Increasing evidence suggests that besides mutational and molecular alterations, the immune component of the tumor microenvironment also substantially impacts tumor behavior and complicates treatment ...response, particularly to immunotherapies. Although the standard method for characterizing tumor immune profile is through performing integrated genomic analysis on tissue biopsies, the dynamic change in the immune composition of the tumor microenvironment makes this approach not feasible, especially for brain tumors. Radiomics is a rapidly growing field that uses advanced imaging techniques and computational algorithms to extract numerous quantitative features from medical images.
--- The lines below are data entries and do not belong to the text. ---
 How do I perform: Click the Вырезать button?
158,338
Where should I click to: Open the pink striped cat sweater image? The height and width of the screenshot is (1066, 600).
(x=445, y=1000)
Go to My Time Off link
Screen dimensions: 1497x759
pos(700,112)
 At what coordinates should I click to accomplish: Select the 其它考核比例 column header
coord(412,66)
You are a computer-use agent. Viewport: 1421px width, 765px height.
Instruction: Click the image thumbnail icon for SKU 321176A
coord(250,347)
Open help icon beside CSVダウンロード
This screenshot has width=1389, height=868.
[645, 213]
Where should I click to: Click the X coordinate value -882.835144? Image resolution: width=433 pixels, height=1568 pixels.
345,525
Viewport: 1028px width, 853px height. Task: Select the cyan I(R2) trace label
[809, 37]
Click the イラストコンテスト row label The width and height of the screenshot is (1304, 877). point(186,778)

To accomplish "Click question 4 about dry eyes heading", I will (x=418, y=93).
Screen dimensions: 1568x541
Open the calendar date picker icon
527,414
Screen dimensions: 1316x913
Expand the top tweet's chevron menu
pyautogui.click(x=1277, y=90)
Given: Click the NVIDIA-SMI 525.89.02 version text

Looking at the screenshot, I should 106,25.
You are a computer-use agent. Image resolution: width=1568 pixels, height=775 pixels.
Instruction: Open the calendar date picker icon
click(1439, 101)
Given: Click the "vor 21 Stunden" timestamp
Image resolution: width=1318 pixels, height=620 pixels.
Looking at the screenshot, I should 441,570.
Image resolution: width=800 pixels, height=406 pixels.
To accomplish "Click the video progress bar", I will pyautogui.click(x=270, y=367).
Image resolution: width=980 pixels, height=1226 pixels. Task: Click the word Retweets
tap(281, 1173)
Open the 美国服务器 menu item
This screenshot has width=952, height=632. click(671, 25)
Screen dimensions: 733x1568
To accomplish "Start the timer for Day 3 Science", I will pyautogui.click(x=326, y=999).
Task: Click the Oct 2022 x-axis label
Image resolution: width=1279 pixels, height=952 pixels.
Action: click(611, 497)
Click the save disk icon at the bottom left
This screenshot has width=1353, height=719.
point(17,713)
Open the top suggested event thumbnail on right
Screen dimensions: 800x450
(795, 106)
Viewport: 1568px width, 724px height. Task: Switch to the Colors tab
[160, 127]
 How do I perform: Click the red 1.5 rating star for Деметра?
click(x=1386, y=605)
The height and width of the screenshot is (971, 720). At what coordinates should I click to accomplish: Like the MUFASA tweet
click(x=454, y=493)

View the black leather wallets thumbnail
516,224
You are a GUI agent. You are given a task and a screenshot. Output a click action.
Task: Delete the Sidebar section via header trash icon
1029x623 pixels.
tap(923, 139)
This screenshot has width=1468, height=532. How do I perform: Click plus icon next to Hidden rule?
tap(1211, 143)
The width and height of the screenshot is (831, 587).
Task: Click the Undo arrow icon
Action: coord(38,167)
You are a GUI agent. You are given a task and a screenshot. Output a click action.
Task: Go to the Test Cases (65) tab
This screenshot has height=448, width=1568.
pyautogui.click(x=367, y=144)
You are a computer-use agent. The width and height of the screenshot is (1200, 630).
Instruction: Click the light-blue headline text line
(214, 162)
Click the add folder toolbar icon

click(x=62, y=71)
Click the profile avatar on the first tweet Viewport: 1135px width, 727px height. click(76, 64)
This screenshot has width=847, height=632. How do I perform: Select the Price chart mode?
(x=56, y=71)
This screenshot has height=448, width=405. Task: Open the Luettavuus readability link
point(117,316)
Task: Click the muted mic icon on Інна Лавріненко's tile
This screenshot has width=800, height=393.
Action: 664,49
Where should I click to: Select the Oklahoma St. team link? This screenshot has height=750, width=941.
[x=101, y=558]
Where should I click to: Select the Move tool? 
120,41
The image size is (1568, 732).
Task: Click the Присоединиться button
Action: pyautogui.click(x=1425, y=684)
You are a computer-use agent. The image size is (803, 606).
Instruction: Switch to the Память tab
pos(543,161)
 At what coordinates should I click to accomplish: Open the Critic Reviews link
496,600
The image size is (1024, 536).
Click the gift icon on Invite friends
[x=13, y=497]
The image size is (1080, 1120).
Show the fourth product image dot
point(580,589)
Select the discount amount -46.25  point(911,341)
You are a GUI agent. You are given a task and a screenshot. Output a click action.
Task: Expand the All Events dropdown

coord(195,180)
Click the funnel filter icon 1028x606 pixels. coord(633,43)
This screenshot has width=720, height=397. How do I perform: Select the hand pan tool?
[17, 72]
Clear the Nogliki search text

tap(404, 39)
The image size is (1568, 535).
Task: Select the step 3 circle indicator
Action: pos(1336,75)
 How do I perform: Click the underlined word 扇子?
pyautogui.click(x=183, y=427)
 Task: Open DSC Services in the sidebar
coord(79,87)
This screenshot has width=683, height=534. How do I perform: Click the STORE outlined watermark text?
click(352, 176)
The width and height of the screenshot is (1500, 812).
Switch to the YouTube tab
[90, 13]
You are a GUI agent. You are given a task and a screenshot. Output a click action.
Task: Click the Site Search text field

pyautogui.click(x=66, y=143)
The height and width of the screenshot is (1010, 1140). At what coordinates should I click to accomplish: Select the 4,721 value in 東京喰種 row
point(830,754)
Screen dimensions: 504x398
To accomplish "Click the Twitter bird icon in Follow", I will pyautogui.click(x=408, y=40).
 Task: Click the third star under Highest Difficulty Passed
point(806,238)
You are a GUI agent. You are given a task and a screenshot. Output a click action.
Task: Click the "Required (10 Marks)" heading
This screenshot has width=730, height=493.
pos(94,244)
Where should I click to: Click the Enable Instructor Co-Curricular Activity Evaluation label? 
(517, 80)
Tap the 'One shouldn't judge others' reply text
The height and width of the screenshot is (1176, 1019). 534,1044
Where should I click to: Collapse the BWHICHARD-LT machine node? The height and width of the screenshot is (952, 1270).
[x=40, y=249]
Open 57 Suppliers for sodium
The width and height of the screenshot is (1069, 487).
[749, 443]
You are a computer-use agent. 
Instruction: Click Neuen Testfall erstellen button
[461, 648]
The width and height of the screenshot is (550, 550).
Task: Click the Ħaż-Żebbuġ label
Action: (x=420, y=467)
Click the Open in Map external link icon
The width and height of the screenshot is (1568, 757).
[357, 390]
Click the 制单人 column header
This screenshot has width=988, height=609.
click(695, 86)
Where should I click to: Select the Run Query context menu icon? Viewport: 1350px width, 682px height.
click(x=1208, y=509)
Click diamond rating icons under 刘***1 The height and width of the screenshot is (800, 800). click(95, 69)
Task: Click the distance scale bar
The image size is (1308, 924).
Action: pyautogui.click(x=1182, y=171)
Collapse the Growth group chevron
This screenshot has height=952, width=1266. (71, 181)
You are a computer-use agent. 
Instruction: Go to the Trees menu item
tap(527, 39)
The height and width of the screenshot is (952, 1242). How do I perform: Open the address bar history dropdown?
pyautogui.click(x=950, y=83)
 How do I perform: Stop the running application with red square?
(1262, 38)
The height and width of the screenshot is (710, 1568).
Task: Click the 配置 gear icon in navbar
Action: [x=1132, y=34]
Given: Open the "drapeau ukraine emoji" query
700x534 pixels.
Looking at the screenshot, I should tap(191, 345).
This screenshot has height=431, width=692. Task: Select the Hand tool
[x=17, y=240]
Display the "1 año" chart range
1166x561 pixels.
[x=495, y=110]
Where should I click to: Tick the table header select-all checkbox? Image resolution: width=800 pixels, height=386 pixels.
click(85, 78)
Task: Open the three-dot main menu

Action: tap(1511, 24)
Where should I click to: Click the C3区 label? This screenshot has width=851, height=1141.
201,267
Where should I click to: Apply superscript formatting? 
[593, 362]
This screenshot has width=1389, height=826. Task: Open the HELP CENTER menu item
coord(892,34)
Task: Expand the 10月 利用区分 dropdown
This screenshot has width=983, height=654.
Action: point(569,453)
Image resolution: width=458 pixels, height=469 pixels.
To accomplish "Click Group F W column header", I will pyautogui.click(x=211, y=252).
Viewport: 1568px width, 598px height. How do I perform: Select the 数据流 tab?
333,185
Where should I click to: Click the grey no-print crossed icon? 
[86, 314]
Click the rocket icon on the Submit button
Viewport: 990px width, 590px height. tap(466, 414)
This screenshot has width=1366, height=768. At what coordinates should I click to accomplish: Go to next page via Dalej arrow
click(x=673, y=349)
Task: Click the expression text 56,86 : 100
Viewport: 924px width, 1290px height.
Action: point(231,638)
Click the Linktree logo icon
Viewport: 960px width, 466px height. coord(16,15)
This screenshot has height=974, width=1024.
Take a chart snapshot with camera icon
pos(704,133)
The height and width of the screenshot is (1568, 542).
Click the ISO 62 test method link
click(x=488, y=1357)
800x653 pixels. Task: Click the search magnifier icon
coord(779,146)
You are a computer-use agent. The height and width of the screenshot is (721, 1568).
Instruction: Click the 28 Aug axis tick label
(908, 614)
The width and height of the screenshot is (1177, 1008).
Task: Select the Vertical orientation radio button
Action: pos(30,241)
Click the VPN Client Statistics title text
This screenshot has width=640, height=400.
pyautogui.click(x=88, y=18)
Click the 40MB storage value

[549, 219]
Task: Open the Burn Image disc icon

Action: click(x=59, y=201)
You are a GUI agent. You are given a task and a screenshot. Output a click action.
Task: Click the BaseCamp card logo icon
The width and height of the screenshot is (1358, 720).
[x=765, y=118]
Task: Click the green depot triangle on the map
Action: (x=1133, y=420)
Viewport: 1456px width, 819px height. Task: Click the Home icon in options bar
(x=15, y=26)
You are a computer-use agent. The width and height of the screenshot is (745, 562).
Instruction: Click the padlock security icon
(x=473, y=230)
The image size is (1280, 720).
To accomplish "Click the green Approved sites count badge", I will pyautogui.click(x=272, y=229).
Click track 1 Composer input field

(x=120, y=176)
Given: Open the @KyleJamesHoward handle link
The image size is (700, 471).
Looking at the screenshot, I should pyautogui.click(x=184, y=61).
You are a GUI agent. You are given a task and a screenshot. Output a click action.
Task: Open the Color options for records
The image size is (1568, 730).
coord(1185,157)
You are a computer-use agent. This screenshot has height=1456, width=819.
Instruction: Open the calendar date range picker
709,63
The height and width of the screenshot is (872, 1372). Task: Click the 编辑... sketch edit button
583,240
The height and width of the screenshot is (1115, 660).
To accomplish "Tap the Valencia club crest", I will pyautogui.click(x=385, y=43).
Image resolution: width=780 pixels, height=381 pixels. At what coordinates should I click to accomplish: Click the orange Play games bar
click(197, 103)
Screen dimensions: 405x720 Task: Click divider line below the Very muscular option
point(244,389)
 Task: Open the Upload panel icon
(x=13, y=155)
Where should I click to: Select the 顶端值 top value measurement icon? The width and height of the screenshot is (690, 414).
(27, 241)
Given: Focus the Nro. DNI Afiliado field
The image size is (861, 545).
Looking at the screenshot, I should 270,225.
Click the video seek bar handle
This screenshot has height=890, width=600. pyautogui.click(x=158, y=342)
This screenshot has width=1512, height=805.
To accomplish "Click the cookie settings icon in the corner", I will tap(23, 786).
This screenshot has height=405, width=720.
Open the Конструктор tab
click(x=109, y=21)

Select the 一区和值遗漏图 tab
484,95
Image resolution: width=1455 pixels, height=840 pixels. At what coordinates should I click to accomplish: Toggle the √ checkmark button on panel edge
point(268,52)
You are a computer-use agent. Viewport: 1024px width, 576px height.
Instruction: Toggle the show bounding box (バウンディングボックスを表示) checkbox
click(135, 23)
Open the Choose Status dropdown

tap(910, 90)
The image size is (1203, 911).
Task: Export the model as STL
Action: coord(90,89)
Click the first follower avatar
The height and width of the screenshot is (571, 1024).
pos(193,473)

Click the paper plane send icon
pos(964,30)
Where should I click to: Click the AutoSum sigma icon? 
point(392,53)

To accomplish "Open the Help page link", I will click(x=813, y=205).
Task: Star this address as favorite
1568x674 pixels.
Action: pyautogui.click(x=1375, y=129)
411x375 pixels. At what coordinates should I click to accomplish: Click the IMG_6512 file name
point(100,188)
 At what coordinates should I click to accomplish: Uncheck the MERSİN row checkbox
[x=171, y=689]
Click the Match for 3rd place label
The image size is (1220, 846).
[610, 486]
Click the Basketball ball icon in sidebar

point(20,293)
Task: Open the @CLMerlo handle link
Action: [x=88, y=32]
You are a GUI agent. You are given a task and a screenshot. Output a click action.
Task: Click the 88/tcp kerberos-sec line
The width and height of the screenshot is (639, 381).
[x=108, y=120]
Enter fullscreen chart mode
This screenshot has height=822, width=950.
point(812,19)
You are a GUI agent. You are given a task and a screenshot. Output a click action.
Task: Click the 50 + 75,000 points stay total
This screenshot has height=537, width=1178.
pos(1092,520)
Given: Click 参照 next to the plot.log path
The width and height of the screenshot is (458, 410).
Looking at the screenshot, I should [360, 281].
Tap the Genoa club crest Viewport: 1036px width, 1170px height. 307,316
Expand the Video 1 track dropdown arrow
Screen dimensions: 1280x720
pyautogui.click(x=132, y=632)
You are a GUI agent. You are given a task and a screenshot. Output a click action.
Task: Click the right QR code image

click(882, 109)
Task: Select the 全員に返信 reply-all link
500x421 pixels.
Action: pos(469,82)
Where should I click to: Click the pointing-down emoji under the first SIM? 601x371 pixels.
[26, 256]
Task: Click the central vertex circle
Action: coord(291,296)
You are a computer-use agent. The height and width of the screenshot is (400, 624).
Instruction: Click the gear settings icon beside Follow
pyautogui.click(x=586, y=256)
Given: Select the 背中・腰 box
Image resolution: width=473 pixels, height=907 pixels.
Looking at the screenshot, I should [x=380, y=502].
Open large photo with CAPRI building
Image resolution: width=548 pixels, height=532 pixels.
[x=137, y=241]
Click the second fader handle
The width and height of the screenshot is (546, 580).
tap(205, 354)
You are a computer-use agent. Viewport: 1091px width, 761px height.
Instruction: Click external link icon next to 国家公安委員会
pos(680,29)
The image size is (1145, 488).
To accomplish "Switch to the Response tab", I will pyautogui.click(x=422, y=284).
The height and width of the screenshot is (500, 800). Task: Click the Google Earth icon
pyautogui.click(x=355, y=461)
Recent advances in machine learning methods are facilitating biological validation of radiomic signatures and allowing them to "mine" for a variety of significant correlates, including genetic, immunologic, and histologic data. Radiomics has the potential to be used as a non-invasive approach to predict the presence and density of immune cells within the microenvironment, as well as to assess the expression of immune-related genes and pathways. This information can be essential for patient stratification, informing treatment decisions and predicting patients' response to immunotherapies. This is particularly important for tumors with difficult surgical access such as gliomas. In this review, we provide an overview of the glioma microenvironment, describe novel approaches for clustering patients based on their tumor immune profile, and discuss the latest progress on utilization of radiomics for immune profiling of glioma based on current literature.